フルート好きのリケジョkimmyによる裏研究所

陽的差分法

テキスト「空力音の直接数値計算を支える技術」(暗黙の型宣言著)の補足課題を作ってみました.

さっそく第一回目の課題.

テキスト3.3まで読んだらやってみよう!

課題

2次,4次精度中心差分法の誤差を計算する.

ヒント:

  • テキストList3.1のプログラムに誤差計算のコードを追加する.

  • 格子点数を増やした時の誤差の減り方が,テキスト図3.11に示されているように, 2次精度はslope2,4次精度はslope4にほぼ沿うことを確認する.



解答例

テキストList3.1の「!ここで誤差を計算する」に以下を追加.

    CmpError : block
        integer :: i
        real(8) :: x, err
        err = 0d0
        do i=1,N
            x = dble(i-1)*dx
            err = err + abs(f%dx(i)-cos(x))
        end do
        print * , "MinAveError:", err/N
    end block CmpError  

格子点数Nを8から1024まで変化させた場合の2次精度中心差分の最小平均誤差は,表1のE2-MinAveErrのとおり.

表1. 2次,4次精度中心差分誤差
N Δx E2-MinAveErr E4-MinAveErr
8 0.785398 0.060164 0.007113
32 0.19635 0.00407 3.13E-05
128 0.049087 0.000256 1.23E-07
512 0.012272 1.6E-05 4.81E-10
1024 0.006136 3.99E-06 3.01E-11

これをグラフにすると,

f:id:kimmy123:20200516214921p:plain
図1 陽的差分法誤差

E2-MinAveErrの近似曲線を引くと,y=0.1013x^{1.9878}であり,ほぼ2次精度(正確には1.9878精度)であることが確認できる.

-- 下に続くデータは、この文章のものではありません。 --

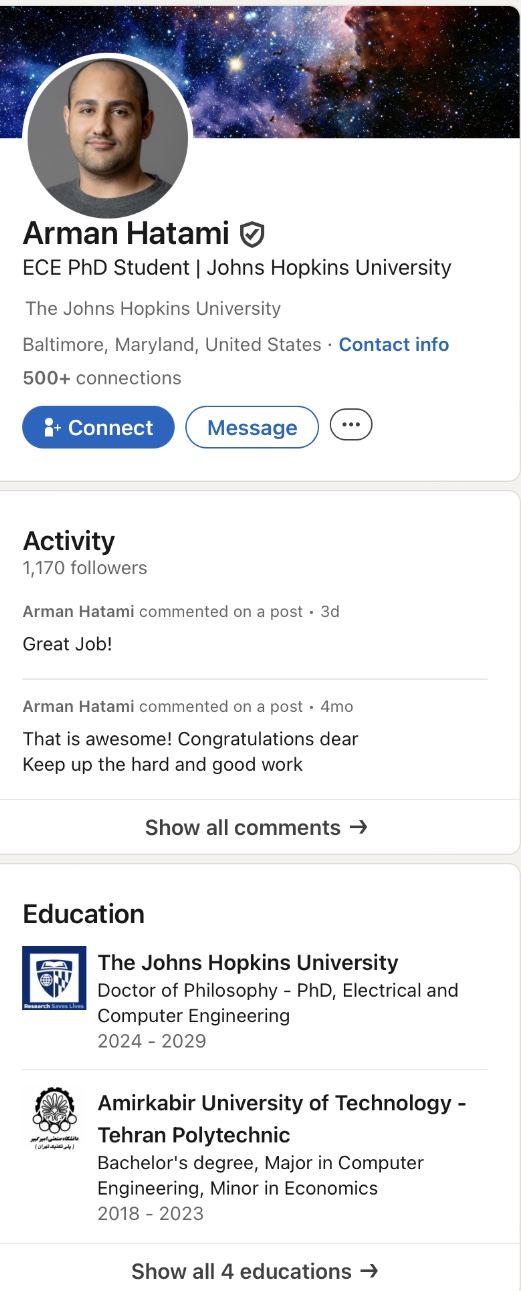Screen dimensions: 521x1291
Task: Open Amirkabir University of Technology entry
Action: point(255,1158)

slope2のグラフは,y=ax^{2}のグラフを引けばOK.(aは任意.0.5くらいにしておくと近似曲線と重ならなくて見やすい.)



FiniteDifferenceのブロックを4次精度に書き換える.

    FiniteDifference : block
        integer :: ip1,i,im1,ip2,im2
        do i=1,N
            ip1 = modulo((i+1)-1,N)+1
            im1 = modulo((i-1)-1,N)+1
            ip2 = modulo((i+2)-1,N)+1
            im2 = modulo((i-2)-1,N)+1
            f%dx(i) = (-f%var(ip2) + 8*f%var(ip1) -8*f%var(im1) + f%var(im2))/(12.d0*dx)
        end do
    end block FiniteDifference

4次精度中心差分式はテキスト式3.18参照.

誤差を計算すると,表1のE4-MinAveErrのとおり.近似曲線はy=0.198x^{3.9816}なのでほぼ4次精度.



Tips

周期境界条件というと,普通はif文を使って境界での参照点を設定するけれど, 本テキストではmoduloをうまく使ってif文をいちいち書かなくて済むようにしている.

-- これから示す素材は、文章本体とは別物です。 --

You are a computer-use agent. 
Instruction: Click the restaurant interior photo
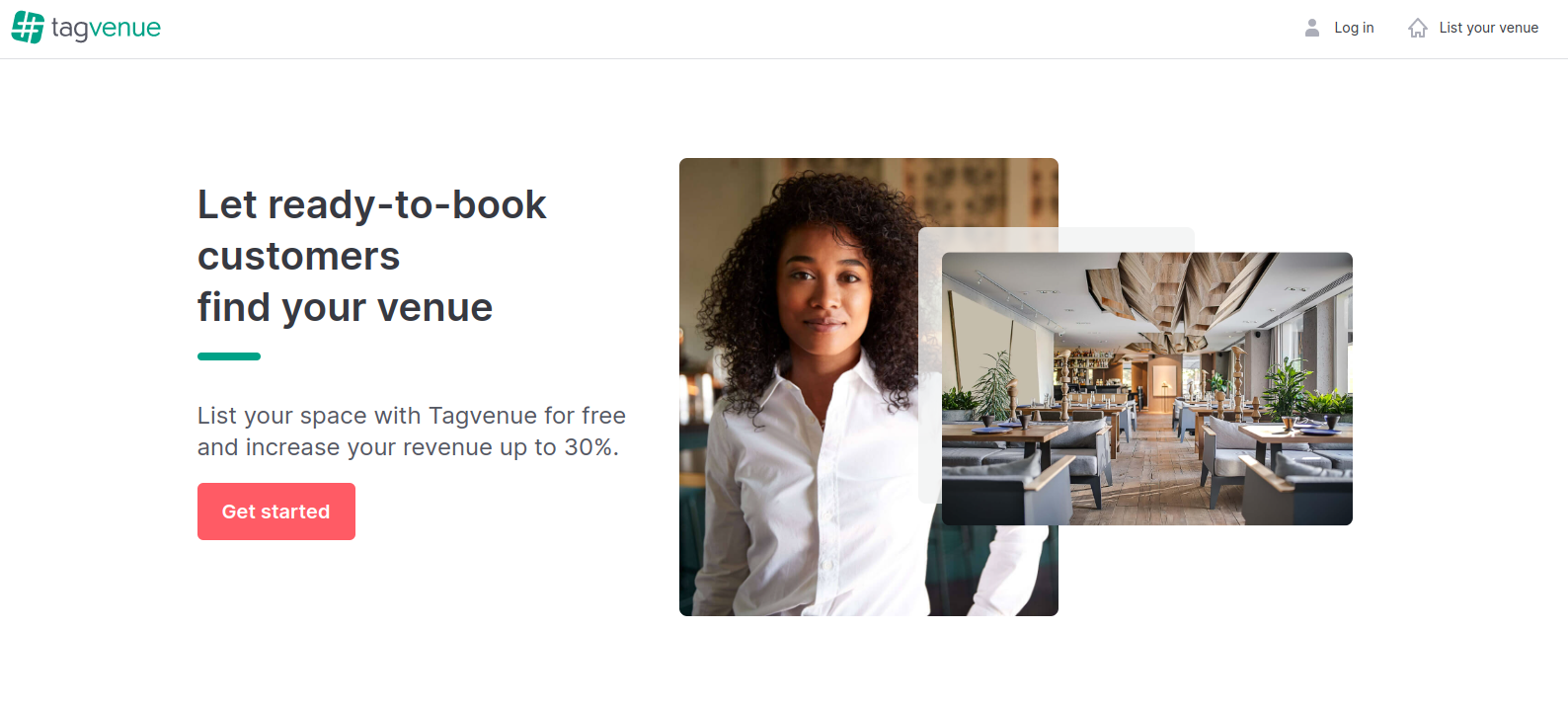[1147, 389]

modulo((i+s)-1,N)のsは,いくつ先の格子なのかというのをあらわしている. プログラムを見やすくするためにsを明記している.

ちなみにmodulo((i+s)-1,N)+1なんてしないで,このほうが簡単でしょ?と思いつつ,

ip1 = modulo(i+1,N)
im1 = modulo(i-1,N)

と書き換えて,ip1とim1を出力させてみると・・・ ※簡単のためN = 8

N ip1 im1
0 1 2
1 2 3
2 3 4
3 4 5
4 5 6
5 6 7
6 7 0
7 8 1

im1=0が配列外参照になってしまう.(fortran配列はデフォルトで1はじまり)

これを防ぐために,modulo内で-1して,あとから+1している.



  • 誤差は格子点数Nで平均化する!

前述のCmpErrorでerr/Nとせず,単にerrだけにしてしまうと,格子全体での累積誤差になる.

格子点数を増やすほど誤差も多く足されるので,誤差は減らない.これはテキストの「ノルム」のl1ノルムで述べられているとおり.